Но какая же глупость!
Горло перехватило. Он сморщился, как от кислого, горького, протухшего – от всего вместе. Шёл, ничего не видя и не слыша, но понимал, что идёт дворами – больше всего боялся сейчас выйти на улицу, где людно, боялся столкнуться с людьми, хотелось спрятаться куда-то, исчезнуть. Наконец добрёл до углового дома на перекрёстке Главного и Спасской. Здесь выйти на улицу неизбежно: к подземному переходу и дальше, в сторону Нагорного, если идти домой. Если домой… Рома сел на пустые детские качели, достал телефон и набрал дядю Сашу.
– Да, да, – закивал он с той стороны, – я тебе звонил даже, да дозвониться не того. Так вот как-то. Почки, говорят. Отказали – и всё, беда.
И он стал рассказывать, как быстро и неожиданно умер Алёша, что ничего нельзя было, совсем ничего, на похороны полгорода пришло, да, все его знали и очень – ты знаешь как, прямо очень! – любили, тебя вот только не было, это жаль, а так да, полгорода… Что мать его уехала к родственникам, куда-то за Урал, здесь у неё никого больше нет, только им ведь и жила, когда вернётся – неизвестно, да и зачем… Квартира пока стоит, все коллекции Серёжины, архив, да, этим бы заняться, ну, отойдёт, вернётся – тогда поговорим, вдруг, городу отдаст, музей же, все дела, без этого-то куда…

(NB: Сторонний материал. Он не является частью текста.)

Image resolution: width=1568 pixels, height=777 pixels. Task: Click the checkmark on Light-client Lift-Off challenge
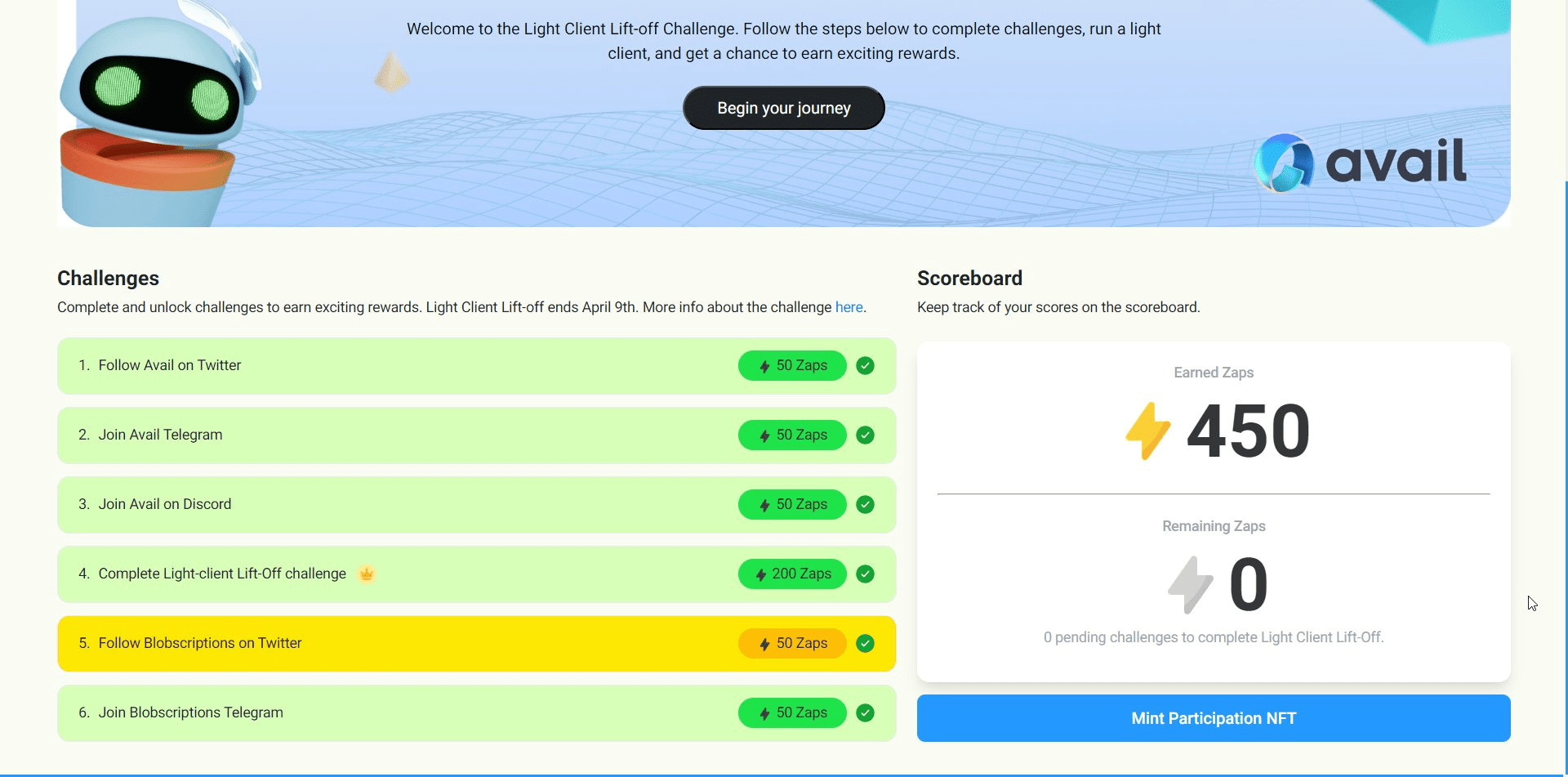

Голос дяди Саши казался серым, пыльным. Рома качался, прикрыв глаза, обнявшись с холодным железным шестом качелей и почти не слушал – журчание у уха, просто журчание, как с проезжей части за домом, как детских голосов на площадке, как всего вокруг. Вверх-вниз, вверх-вниз – сам не чувствовал ничего, уже ничего – ни опустошения, ни недоумения. Как и мир вокруг ничего не чувствовал. Миллионы смертей случались в нём каждую минуту. Миллионы смертей и рождений. Вверх-вниз, вверх-вниз. И все они не трогали этого мира, хоть и составляли самую суть его. Вверх-вниз, вверх-вниз. Как будто некая суть этого мира, то, что было общим для всего, регулярно претворялось из неорганического в органическое, выдавливалось
Рома вдохнул, чувствуя, что совсем успокоился. Распахнутым духом он продолжал наблюдать за открывшимся ему движением. Конечно, он и сам являлся частью его, но это не пугало и не отталкивало. И он сам, теряя себя, распадаясь и соединяясь в бесчисленном множестве причудливых комбинаций, опускался вниз и поднимался вверх на лопастях этого моховика. Выхода из него не было до конца времён. Да выход как будто и не требовался. В самом движении были завораживающая красота и правда, которые объясняли всё происходящее – страдания, убийства, боль, – всё это было частью его, такой же, как любовь и счастье. А смерть? Смерти не было. Смерть, рождение – всё это только импульсы к движению, тихий шорох вращающихся лопастей.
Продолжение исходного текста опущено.